Greece joined on 1st January 2001 to become the 12th EMU member state - the others are Austria, Belgium, France, Germany, Ireland, Spain, Italy, Luxemburg, Holland, Portugal and Finland.
Beate suggested that we might already begin to familiarize ourselves with the new currency from the beginning of December, rather than waiting until January when we will be thrown straight into the deep end! She proposed a simple exercise of making a basic record of expenditure for the month of December (for rent, electricity, phone, etc), but recording the amounts in Euros instead of in drachmas. On 17th December, the first new coins will become available in Greece and you can purchase a pack of coins worth the equivalent of 5,000 drachmas from the bank, though they will not become legal tender until January 1st.

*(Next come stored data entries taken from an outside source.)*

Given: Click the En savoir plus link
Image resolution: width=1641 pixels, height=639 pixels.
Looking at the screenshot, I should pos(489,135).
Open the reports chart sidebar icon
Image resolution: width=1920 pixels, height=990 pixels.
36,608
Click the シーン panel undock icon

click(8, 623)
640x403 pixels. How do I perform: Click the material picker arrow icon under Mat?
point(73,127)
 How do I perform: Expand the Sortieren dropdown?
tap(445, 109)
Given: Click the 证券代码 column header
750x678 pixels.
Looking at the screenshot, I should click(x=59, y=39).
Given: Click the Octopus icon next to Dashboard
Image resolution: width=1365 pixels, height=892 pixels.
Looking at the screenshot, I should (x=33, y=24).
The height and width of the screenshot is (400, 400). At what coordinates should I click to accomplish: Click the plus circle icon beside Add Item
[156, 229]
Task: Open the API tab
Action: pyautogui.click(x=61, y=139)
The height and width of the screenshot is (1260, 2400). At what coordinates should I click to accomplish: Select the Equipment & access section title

It is also already possible to transfer money in Euros between all twelve of the EMU member states. However, the amount charged by each bank varies quite considerably. The cheapest at present (at 7,500drs) is the Agrotiki Bank, unless the amount you want to transfer is less than 75,000drs or you need an immediate transfer (the banks take 2 days), in which case Western Union (at the Post Office) is the cheapest option.
At midnight on 31st December, any bank accounts held in drachmas will be automatically converted at no charge to Euros and from 1st January cash withdrawals either by cashcard or from the bank tellers will be in the new currency.
You can continue to pay for goods and services in either drachmas or Euros for another two months (until 28th February), and prices will continue to be listed in both currencies, but change will only be given in Euros. You can also exchange drachmas for Euros at any bank until 28th Feb; after 1st March and up until 1/3/2004 (for coins) and 1/3/2012 (for notes) they can only be exchanged at the Bank of Greece in Athens.
Cheques may only be issued in Euros after 1st Jan and if you have a drachma chequebook you should return it to the bank to have a new Euro chequebook issued. Stamps showing only a drachma price are valid only until 31st Dec.
The fixed exchange rate used for the drachma to the Euro is 340.75. Leaflets are available from banks with the exchange rates used for all member states as well as details of the new coins and notes and how to round up or down. Coins are available in denominations of 1, 2, 5, 10, 20 and 50 cents - called lepta (singular lepto) in Greece - 1 Euro and 2 Euros. Notes are available for 5, 10, 20, 50, 100, 200 and 500 Euros.
Tax statements for the year 2001 will be calculated in Euro not drachmas. Also, note that the tax office has sent out reminders to pay car tax (teloi kykloforias) before the introduction of the Euro by 14th December - earlier than usual. You pay double the amount if it is late, so make sure you pay on time!
Finally, from 1st March 2002, only the Euro will be accepted as legal tender.
Many thanks to Beate for providing us with this extremely important and useful information. And we'd like to wish all our readers a very happy Christmas and a prosperous New Year.